Stored data entries
━━━━━━
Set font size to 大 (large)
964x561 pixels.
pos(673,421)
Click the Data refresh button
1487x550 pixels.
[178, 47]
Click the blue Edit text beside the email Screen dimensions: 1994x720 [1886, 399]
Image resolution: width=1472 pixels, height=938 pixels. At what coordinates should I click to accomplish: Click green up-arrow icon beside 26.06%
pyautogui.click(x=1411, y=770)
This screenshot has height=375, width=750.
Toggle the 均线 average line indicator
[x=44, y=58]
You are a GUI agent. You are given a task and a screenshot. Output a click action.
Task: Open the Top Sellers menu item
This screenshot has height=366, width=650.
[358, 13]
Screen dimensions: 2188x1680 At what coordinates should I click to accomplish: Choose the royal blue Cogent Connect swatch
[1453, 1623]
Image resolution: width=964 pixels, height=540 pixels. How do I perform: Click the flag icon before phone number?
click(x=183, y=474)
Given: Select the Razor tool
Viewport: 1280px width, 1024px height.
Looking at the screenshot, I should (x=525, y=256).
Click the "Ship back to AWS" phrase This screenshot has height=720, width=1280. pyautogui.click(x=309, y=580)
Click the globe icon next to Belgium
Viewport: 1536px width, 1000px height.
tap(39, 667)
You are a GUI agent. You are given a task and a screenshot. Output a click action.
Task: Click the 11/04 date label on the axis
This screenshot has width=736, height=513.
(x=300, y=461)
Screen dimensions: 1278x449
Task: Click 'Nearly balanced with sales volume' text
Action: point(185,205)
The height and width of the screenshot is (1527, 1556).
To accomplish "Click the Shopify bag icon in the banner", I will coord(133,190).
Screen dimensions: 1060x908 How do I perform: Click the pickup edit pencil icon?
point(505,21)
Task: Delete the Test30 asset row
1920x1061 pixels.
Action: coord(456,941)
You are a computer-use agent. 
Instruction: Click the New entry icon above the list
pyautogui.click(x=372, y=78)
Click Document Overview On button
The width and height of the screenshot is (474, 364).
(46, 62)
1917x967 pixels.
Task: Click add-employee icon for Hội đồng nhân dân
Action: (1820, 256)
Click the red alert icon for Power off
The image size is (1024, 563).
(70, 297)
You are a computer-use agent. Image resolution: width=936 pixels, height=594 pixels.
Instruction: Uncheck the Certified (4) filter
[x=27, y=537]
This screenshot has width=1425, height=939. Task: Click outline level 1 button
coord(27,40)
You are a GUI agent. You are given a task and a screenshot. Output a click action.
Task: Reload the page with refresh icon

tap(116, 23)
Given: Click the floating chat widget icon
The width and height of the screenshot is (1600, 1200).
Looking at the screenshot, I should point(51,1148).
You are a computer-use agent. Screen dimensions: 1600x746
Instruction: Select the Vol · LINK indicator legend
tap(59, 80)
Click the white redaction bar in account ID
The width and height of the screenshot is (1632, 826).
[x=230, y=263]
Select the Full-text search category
━━━━━━
▶ _Work instruction_: Print all records shown above, word for word.

▶ _Result for this exercise_:
Set font size to 大 (large)
964x561 pixels.
pos(673,421)
Click the Data refresh button
1487x550 pixels.
[178, 47]
Click the blue Edit text beside the email Screen dimensions: 1994x720 [1886, 399]
Image resolution: width=1472 pixels, height=938 pixels. At what coordinates should I click to accomplish: Click green up-arrow icon beside 26.06%
pyautogui.click(x=1411, y=770)
This screenshot has height=375, width=750.
Toggle the 均线 average line indicator
[x=44, y=58]
You are a GUI agent. You are given a task and a screenshot. Output a click action.
Task: Open the Top Sellers menu item
This screenshot has height=366, width=650.
[358, 13]
Screen dimensions: 2188x1680 At what coordinates should I click to accomplish: Choose the royal blue Cogent Connect swatch
[1453, 1623]
Image resolution: width=964 pixels, height=540 pixels. How do I perform: Click the flag icon before phone number?
click(x=183, y=474)
Given: Select the Razor tool
Viewport: 1280px width, 1024px height.
Looking at the screenshot, I should (x=525, y=256).
Click the "Ship back to AWS" phrase This screenshot has height=720, width=1280. pyautogui.click(x=309, y=580)
Click the globe icon next to Belgium
Viewport: 1536px width, 1000px height.
tap(39, 667)
You are a GUI agent. You are given a task and a screenshot. Output a click action.
Task: Click the 11/04 date label on the axis
This screenshot has width=736, height=513.
(x=300, y=461)
Screen dimensions: 1278x449
Task: Click 'Nearly balanced with sales volume' text
Action: point(185,205)
The height and width of the screenshot is (1527, 1556).
To accomplish "Click the Shopify bag icon in the banner", I will coord(133,190).
Screen dimensions: 1060x908 How do I perform: Click the pickup edit pencil icon?
point(505,21)
Task: Delete the Test30 asset row
1920x1061 pixels.
Action: coord(456,941)
You are a computer-use agent. 
Instruction: Click the New entry icon above the list
pyautogui.click(x=372, y=78)
Click Document Overview On button
The width and height of the screenshot is (474, 364).
(46, 62)
1917x967 pixels.
Task: Click add-employee icon for Hội đồng nhân dân
Action: (1820, 256)
Click the red alert icon for Power off
The image size is (1024, 563).
(70, 297)
You are a computer-use agent. Image resolution: width=936 pixels, height=594 pixels.
Instruction: Uncheck the Certified (4) filter
[x=27, y=537]
This screenshot has width=1425, height=939. Task: Click outline level 1 button
coord(27,40)
You are a GUI agent. You are given a task and a screenshot. Output a click action.
Task: Reload the page with refresh icon

tap(116, 23)
Given: Click the floating chat widget icon
The width and height of the screenshot is (1600, 1200).
Looking at the screenshot, I should point(51,1148).
You are a computer-use agent. Screen dimensions: 1600x746
Instruction: Select the Vol · LINK indicator legend
tap(59, 80)
Click the white redaction bar in account ID
The width and height of the screenshot is (1632, 826).
[x=230, y=263]
Select the Full-text search category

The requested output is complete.